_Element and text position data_

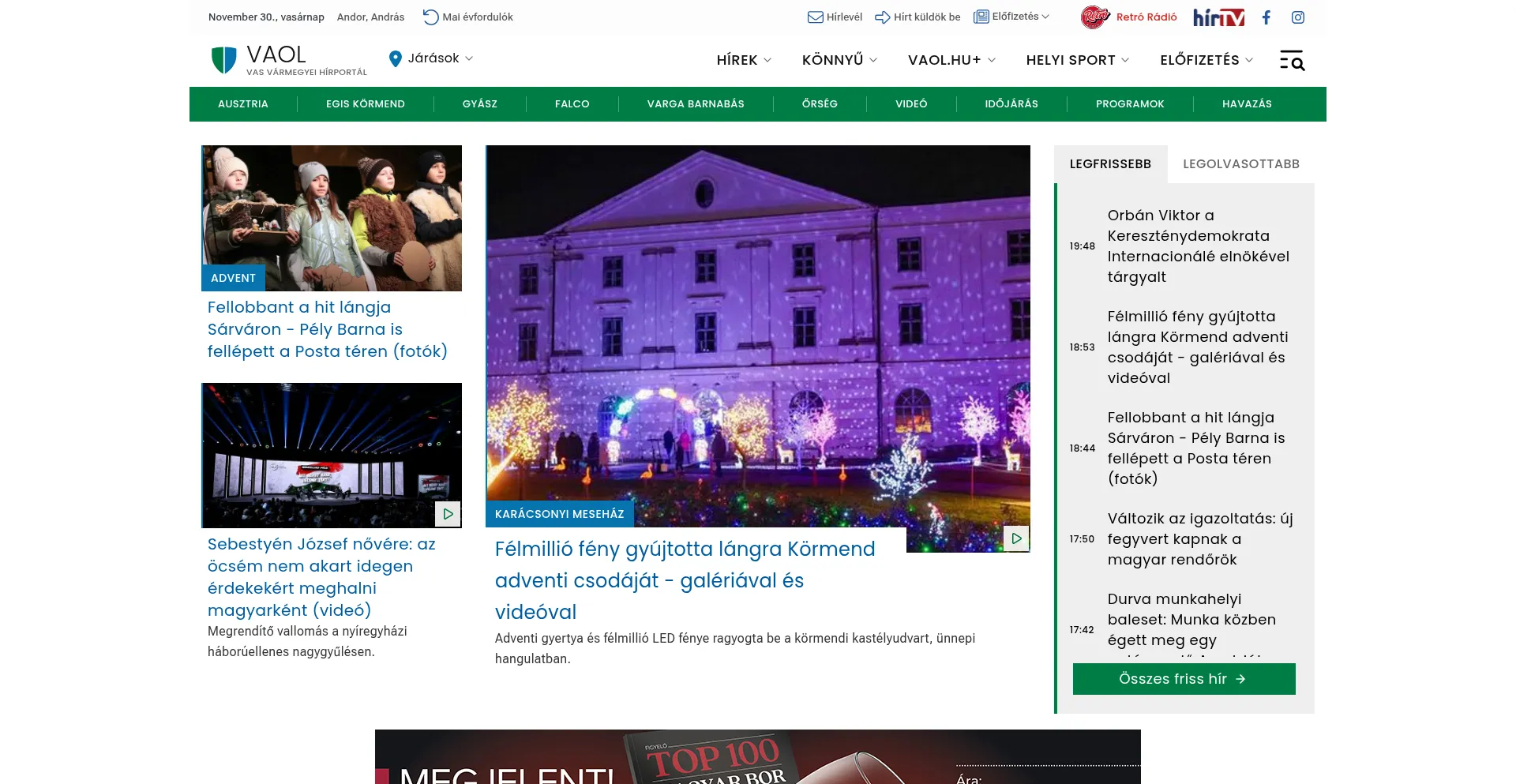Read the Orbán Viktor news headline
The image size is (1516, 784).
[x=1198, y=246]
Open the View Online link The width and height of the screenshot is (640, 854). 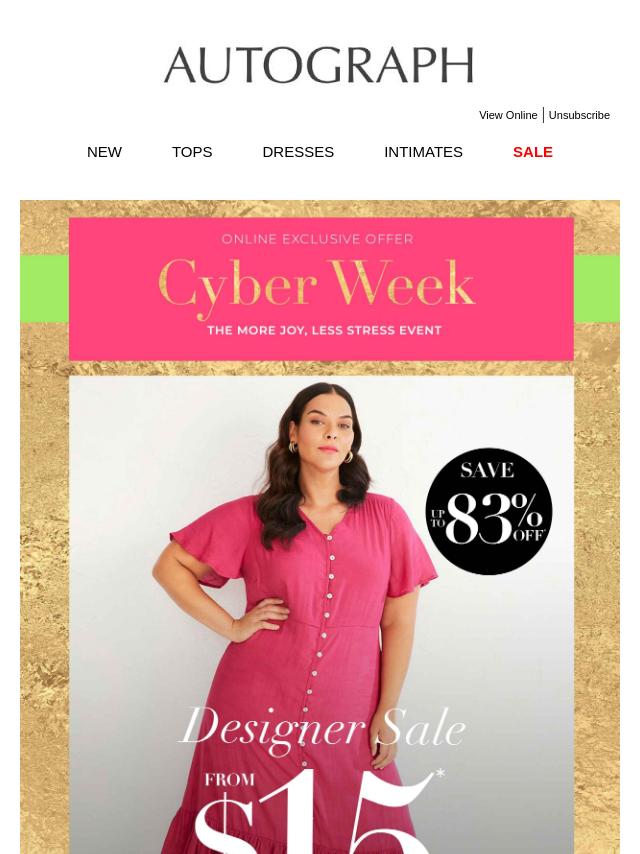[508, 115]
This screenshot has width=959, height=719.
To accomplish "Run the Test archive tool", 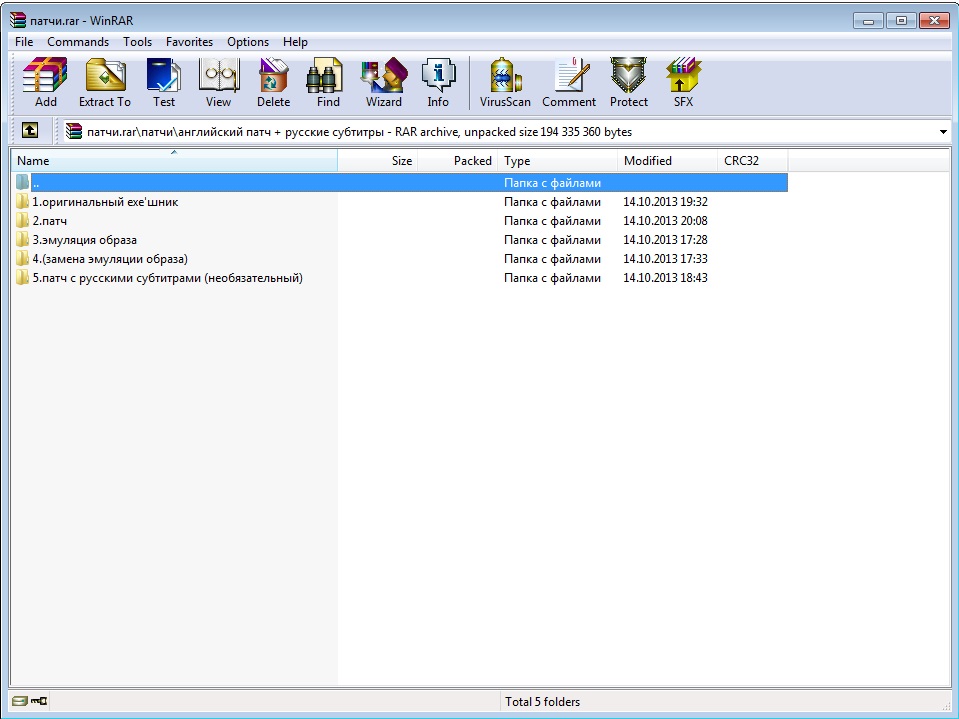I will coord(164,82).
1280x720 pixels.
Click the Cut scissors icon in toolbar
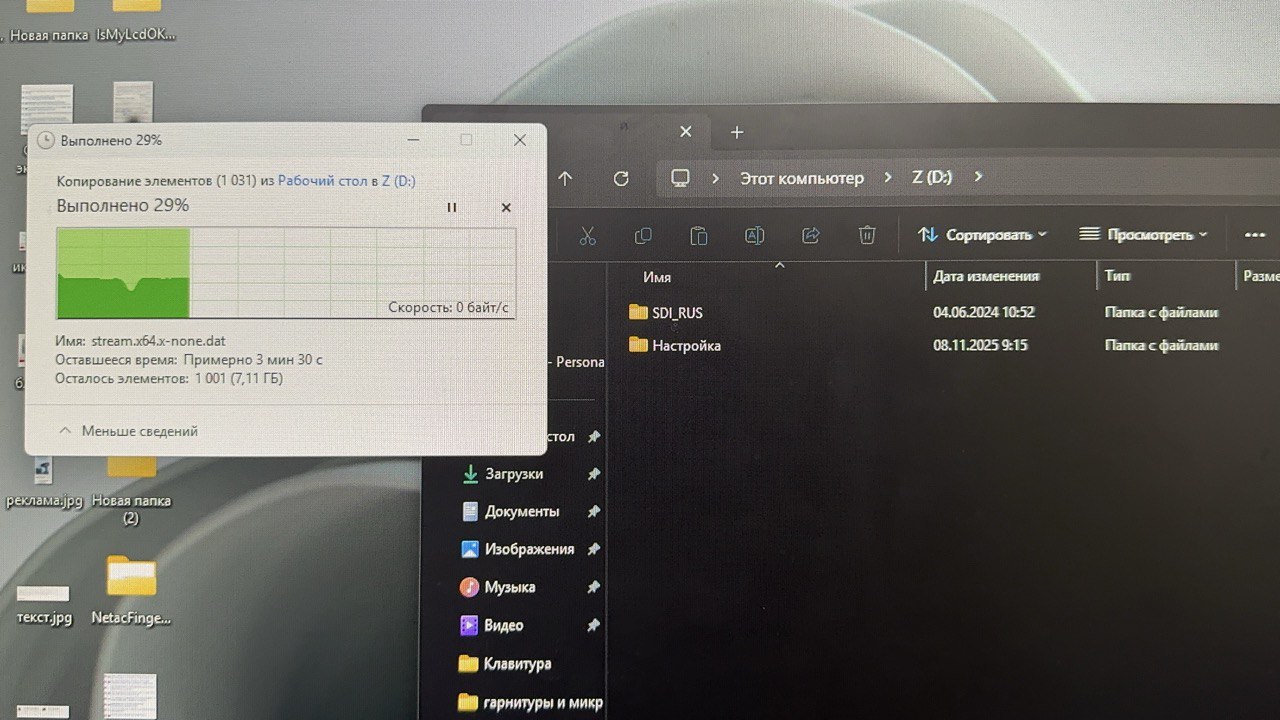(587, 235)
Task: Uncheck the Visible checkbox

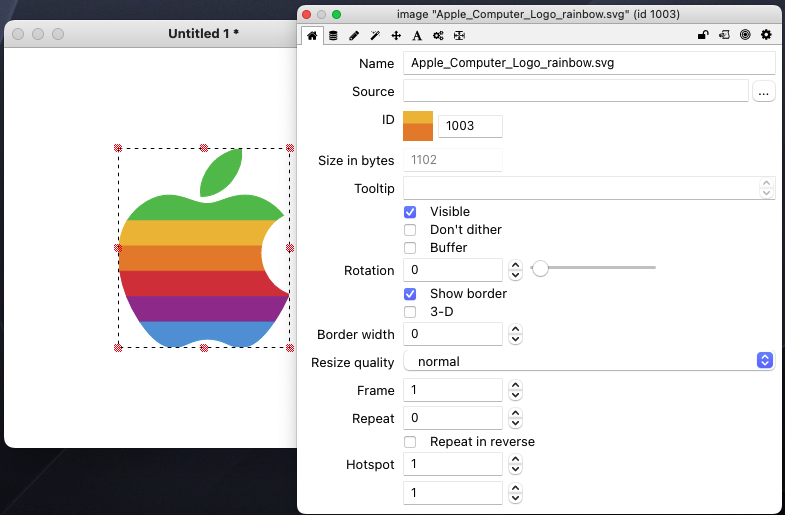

_Short exercise_
Please retype the lines from the one containing "1280x720 pixels." through the end of the lines, leaving out the pictures.

_In response_
1280x720 pixels.
Click the Cut scissors icon in toolbar
(587, 235)
Task: Uncheck the Visible checkbox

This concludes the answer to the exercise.